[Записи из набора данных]
□ □ □
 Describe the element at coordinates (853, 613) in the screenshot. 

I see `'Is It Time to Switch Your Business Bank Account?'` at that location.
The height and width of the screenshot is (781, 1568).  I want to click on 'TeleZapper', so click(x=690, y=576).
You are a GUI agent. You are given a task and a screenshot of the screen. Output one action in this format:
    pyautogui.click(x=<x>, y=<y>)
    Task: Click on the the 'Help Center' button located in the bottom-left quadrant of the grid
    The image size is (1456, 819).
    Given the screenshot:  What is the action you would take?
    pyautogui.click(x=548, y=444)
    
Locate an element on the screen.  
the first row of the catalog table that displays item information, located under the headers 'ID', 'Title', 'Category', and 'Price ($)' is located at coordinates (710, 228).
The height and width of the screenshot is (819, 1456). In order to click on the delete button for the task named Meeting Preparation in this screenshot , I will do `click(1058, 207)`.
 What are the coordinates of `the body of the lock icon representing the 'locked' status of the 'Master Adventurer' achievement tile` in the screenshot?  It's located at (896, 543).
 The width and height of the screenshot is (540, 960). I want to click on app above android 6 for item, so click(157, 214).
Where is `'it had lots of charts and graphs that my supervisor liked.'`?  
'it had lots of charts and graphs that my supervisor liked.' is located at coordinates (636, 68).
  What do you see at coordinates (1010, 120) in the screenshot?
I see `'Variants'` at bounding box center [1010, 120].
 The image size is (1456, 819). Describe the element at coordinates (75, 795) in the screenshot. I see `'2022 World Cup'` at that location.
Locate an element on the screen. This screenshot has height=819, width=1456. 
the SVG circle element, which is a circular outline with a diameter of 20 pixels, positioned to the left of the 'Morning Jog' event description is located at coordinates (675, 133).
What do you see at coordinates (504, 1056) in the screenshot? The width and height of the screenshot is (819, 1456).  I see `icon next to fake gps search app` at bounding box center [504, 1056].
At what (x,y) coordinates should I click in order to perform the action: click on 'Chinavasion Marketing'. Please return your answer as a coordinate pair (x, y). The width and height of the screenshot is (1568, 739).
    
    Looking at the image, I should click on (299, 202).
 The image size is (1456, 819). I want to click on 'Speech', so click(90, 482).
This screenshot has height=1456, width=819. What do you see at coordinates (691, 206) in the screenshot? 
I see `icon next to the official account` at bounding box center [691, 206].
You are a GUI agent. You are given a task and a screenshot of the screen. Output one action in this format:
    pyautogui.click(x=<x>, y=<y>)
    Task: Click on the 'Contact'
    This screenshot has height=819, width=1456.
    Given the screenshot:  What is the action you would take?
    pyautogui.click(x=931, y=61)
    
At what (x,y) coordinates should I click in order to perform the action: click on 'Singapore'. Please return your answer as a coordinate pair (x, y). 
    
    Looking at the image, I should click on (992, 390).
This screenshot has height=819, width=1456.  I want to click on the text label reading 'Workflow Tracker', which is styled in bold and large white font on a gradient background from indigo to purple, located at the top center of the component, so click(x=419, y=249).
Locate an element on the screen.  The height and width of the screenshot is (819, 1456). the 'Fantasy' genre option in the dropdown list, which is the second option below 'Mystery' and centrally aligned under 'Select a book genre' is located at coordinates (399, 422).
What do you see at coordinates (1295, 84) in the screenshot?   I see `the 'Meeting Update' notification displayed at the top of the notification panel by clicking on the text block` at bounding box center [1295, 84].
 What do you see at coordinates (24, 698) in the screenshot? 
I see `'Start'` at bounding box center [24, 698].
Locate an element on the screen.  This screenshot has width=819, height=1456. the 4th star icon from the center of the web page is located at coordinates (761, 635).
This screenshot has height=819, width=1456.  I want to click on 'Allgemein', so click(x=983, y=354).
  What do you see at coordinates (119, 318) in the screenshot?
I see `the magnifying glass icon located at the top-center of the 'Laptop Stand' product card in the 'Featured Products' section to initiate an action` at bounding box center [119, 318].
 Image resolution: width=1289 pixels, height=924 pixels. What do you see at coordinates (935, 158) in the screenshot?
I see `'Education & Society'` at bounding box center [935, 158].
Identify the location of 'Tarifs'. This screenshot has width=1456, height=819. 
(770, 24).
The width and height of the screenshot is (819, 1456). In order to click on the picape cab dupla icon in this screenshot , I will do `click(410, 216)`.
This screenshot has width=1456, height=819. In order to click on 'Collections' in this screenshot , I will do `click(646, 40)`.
□ □ □
**Задание**
Можете повторить слово в слово строки от той, где есть «is (1568, 739).», до той, где есть «center [691, 206].», включая обе?

**Итоговый ответ**
At what (x,y) coordinates should I click in order to perform the action: click on 'Chinavasion Marketing'. Please return your answer as a coordinate pair (x, y). The width and height of the screenshot is (1568, 739).
    
    Looking at the image, I should click on (299, 202).
 The image size is (1456, 819). I want to click on 'Speech', so click(90, 482).
This screenshot has height=1456, width=819. What do you see at coordinates (691, 206) in the screenshot? 
I see `icon next to the official account` at bounding box center [691, 206].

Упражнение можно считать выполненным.